The task: Find "The image size is (666, 375)." in the listing below, then set down only that line and each later line, unchanged, leaving out pictures.

Exercise input:

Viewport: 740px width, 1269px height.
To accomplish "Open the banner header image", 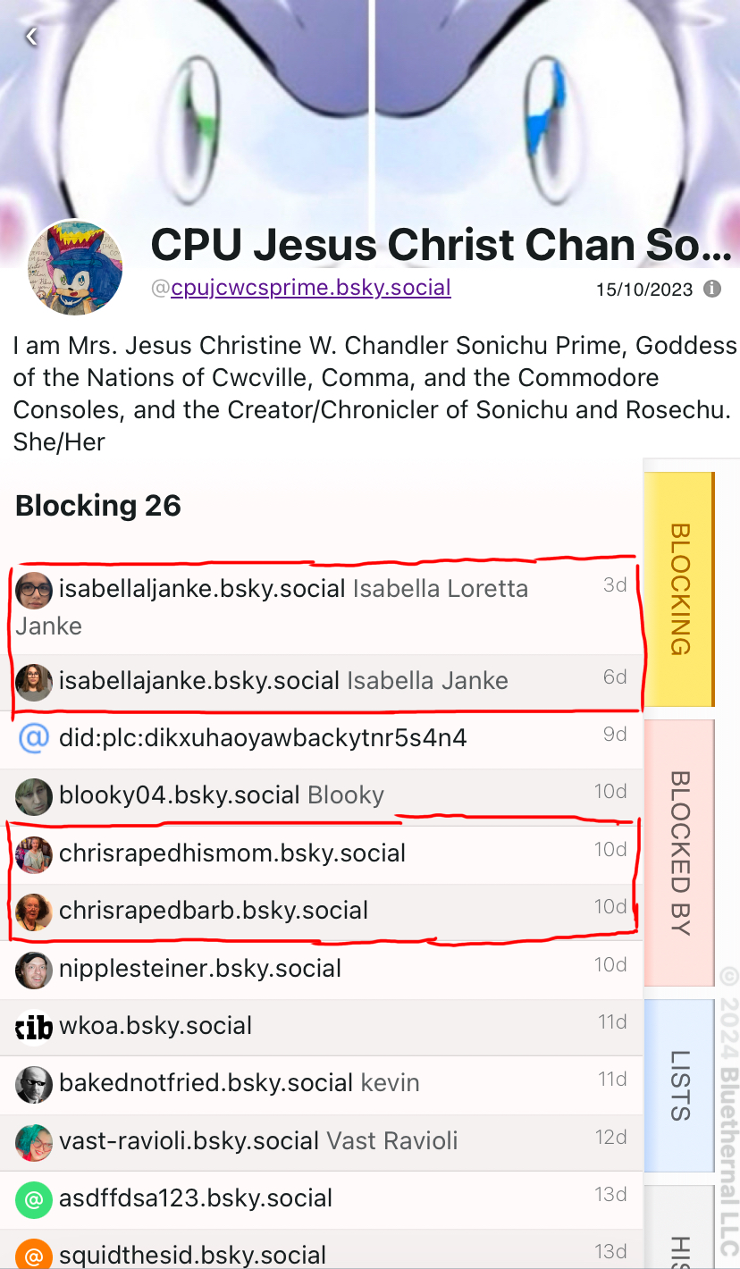I will [370, 107].
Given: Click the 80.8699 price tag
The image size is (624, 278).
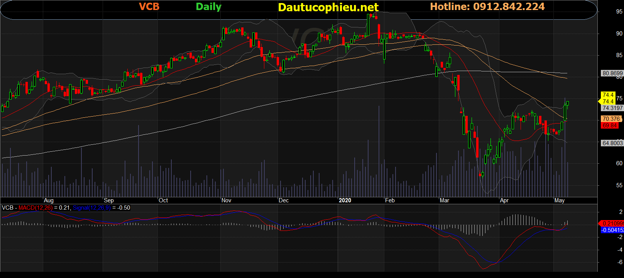Looking at the screenshot, I should coord(612,73).
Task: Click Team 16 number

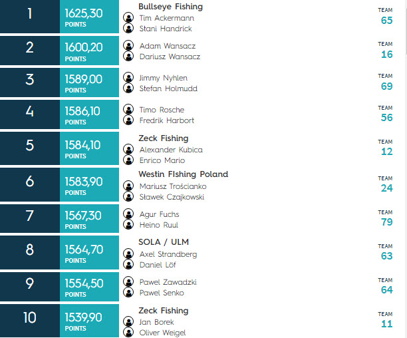Action: [386, 55]
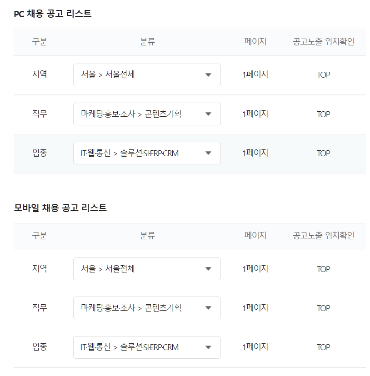The height and width of the screenshot is (376, 370).
Task: Open the PC list 지역 dropdown showing 서울전체
Action: [x=147, y=75]
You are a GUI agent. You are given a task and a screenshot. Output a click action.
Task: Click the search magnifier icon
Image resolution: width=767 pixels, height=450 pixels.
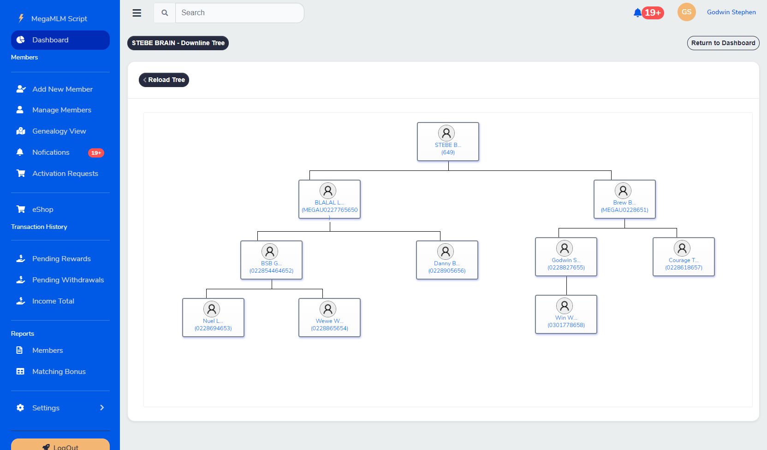(165, 13)

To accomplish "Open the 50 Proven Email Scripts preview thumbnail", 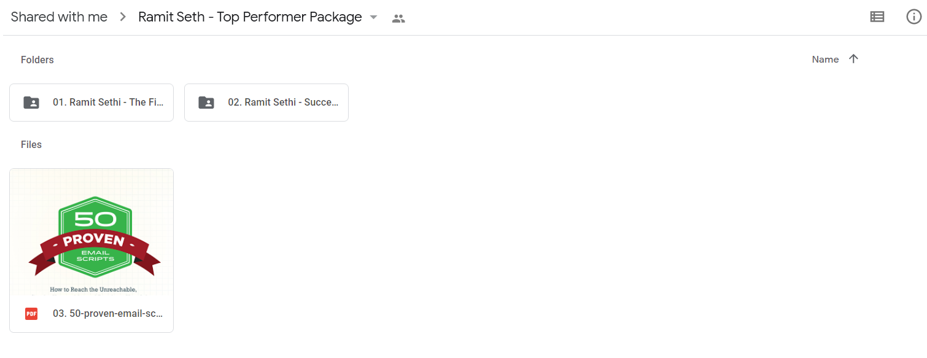I will pyautogui.click(x=91, y=232).
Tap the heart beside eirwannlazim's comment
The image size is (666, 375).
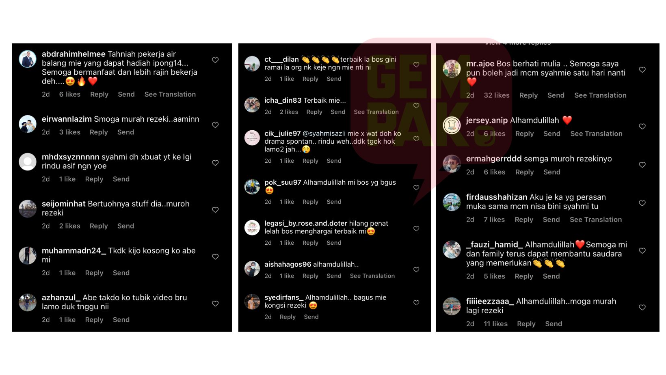click(x=215, y=125)
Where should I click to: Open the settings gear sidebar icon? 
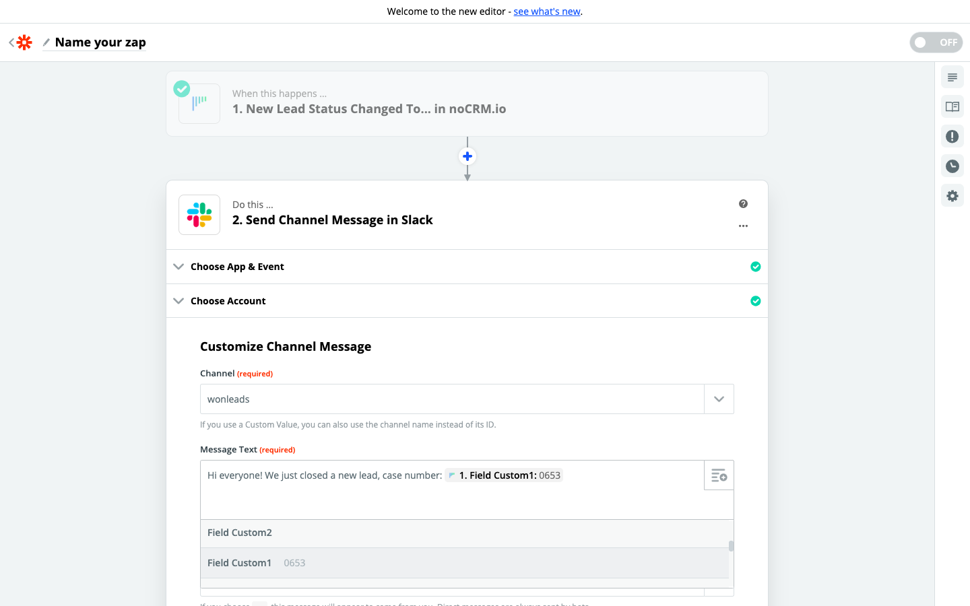click(952, 196)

Answer box:
The image size is (666, 375).
click(x=215, y=125)
Where should I click to: Open the settings gear sidebar icon? 
click(952, 196)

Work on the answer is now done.